14ème législature

Question N° 53051
de M. Damien Abad (Union pour un Mouvement Populaire - Ain )
Question écrite
Ministère interrogé > Justice
Ministère attributaire > Justice

Rubrique > justice

Titre > tribunaux de grande instance

Analyse > avocats. recours. réglementation.

Question publiée au JO le : 01/04/2014 page : 2921
Réponse publiée au JO le : 25/11/2014 page : 9918
Date de changement d'attribution: 27/08/2014
Date de renouvellement: 14/10/2014

Texte de la question

M. Damien Abad attire l'attention de Mme la garde des sceaux, ministre de la justice, sur l'obligation de recourir à un avocat devant le TGI. Devant le tribunal de grande instance, les parties doivent en principe être assistées d'un avocat. Or selon l'article 751 du code de procédure civile, « les parties sont, sauf disposition contraire, tenues de constituer avocat. La constitution de l'avocat emporte élection de domicile ». On peut tout de même se demander s'il est vraiment nécessaire et justifier que les parties aient obligation d'être représentées en cas de litige devant le tribunal de grande instance alors qu'ils peuvent se présenter seuls devant un juge devant d'autres tribunaux (comme le tribunal de commerce, ou le tribunal d'instance). Il est vrai que ces tribunaux sont la plupart du temps des procédures orales. C'est pourquoi il lui demande quelles sont les mesures qu'elle compte prendre sur ce sujet.

Texte de la réponse

En application de l'article 18 du code de procédure civile, les parties peuvent se défendre elles-mêmes, sous réserve des cas dans lesquels la représentation est obligatoire. Devant le tribunal de grande instance, l'article 751 du même code dispose qu'en matière contentieuse « les parties sont, sauf disposition contraire, tenues de constituer avocat ». De telles dispositions contraires sont prévues, par exemple, en matière de retrait d'autorité parentale, de douanes ou de baux commerciaux. Le recours imposé à un avocat est principalement justifié par la complexité de la procédure suivie devant cette juridiction. Alors que les parties sont tenues d'accomplir les actes de la procédure dans les formes et délais requis, il est dans leur intérêt d'être représentées par un avocat.
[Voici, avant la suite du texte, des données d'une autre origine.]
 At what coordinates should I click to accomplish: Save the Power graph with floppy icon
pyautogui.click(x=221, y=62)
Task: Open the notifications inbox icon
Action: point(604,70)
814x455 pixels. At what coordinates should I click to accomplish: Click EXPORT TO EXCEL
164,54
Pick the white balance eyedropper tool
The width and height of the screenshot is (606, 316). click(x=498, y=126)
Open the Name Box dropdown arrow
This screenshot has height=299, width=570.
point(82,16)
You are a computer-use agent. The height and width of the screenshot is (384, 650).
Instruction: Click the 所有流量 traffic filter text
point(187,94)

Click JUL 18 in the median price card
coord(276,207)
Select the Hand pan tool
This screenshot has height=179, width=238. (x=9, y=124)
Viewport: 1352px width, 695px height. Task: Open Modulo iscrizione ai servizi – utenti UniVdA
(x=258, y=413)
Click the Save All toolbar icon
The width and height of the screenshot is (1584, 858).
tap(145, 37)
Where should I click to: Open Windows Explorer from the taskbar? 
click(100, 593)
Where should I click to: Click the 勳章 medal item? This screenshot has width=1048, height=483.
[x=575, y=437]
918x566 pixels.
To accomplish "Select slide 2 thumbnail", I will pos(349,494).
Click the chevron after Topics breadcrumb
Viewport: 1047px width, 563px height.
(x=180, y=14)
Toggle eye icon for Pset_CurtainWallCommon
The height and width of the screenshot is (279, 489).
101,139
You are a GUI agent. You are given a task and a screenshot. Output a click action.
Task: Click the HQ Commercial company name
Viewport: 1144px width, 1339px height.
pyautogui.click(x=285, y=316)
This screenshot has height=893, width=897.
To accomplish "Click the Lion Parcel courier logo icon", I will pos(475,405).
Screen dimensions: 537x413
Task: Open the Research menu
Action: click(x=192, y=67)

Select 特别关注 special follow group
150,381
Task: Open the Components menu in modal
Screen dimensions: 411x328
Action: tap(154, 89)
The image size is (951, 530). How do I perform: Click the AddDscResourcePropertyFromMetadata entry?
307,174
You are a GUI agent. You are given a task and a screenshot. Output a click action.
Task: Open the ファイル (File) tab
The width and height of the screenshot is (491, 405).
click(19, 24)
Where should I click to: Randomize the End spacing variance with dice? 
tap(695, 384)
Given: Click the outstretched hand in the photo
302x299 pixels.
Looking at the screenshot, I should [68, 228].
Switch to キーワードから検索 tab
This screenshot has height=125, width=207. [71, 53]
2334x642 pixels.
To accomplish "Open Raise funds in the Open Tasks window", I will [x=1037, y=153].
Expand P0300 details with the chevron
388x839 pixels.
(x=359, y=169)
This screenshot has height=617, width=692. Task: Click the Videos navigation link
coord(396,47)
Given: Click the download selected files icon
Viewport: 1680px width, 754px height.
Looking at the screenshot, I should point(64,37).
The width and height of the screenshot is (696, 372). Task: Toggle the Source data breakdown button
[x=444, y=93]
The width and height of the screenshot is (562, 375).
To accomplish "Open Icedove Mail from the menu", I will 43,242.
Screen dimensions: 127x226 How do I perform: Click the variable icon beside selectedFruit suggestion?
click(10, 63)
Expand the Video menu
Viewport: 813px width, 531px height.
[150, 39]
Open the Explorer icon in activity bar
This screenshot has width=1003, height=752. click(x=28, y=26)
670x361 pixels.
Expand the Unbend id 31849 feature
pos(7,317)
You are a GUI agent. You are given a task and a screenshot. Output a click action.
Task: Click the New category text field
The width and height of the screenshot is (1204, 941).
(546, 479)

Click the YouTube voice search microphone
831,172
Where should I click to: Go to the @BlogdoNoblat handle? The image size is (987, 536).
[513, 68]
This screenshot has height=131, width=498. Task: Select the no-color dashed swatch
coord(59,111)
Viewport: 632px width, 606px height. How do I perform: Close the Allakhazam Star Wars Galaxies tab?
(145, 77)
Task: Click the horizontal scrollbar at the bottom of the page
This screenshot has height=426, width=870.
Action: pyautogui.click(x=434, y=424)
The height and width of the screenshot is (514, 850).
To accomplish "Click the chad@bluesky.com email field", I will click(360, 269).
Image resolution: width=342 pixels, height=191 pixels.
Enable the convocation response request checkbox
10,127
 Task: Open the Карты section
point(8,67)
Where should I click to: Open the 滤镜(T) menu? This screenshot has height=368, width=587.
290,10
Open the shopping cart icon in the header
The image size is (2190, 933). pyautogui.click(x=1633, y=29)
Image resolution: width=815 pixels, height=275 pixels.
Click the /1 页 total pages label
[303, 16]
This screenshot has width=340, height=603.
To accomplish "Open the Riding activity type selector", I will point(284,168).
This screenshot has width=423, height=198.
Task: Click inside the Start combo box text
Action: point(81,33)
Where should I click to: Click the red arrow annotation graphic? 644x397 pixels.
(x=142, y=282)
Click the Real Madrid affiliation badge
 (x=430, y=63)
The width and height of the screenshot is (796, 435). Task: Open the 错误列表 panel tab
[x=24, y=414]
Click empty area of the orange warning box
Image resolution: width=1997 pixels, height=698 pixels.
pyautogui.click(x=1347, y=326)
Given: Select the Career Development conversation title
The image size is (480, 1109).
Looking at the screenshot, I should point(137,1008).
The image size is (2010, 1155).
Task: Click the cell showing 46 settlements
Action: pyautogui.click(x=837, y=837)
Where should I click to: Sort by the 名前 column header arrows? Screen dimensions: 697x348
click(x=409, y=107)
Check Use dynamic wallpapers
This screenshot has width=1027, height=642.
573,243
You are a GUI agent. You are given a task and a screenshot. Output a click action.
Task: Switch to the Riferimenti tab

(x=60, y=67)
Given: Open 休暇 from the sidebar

Au demeurant, une telle exigence est parfaitement conforme au droit européen et international. Si les normes européennes ou internationales visent à garantir les droits procéduraux fondamentaux de « toute personne », celles-ci ne font pas obstacle à ce que soient prévus, dans les législations internes, des cas de représentation obligatoire. Ainsi, selon la jurisprudence bien établie de la Cour européenne des droits de l'Homme, l'obligation de constituer avocat pour s'adresser, en l'espèce à une juridiction suprême, n'est pas incompatible avec le droit d'accès à un tribunal (CEDH, 24 nov.1986, n° 9063/80, Gillow c/Royaume-Uni ; CEDH, 26 juillet 2002, n° 32911/96, 35237/97 et 34595/97, Meftah c/France). De même, par une décision du 11 janvier 1995 (H. G. c/France, n° 24013/94), la Cour européenne des droits de l'Homme, après avoir rappelé sa jurisprudence constante selon laquelle l'article 6-1 de la convention européenne des droits de l'Homme ne s'oppose pas à ce que les Parties Contractantes réglementent l'accès des justiciables aux tribunaux, pourvu que cette réglementation ait pour but d'assurer une bonne administration de la justice, a retenu que « l'obligation imposée aux justiciables qui se présentent devant certaines juridictions de se faire représenter par un professionnel du droit vise de toute évidence à assurer une bonne administration de la justice », pour déclarer irrecevable la requête d'un justiciable arguant de ce qu'il avait été contraint de constituer avocat en application notamment de l'article 751 du code de procédure civile. Notre système étant conforme aux standards européens, il n'est en l'état, pas envisagé de supprimer la représentation obligatoire.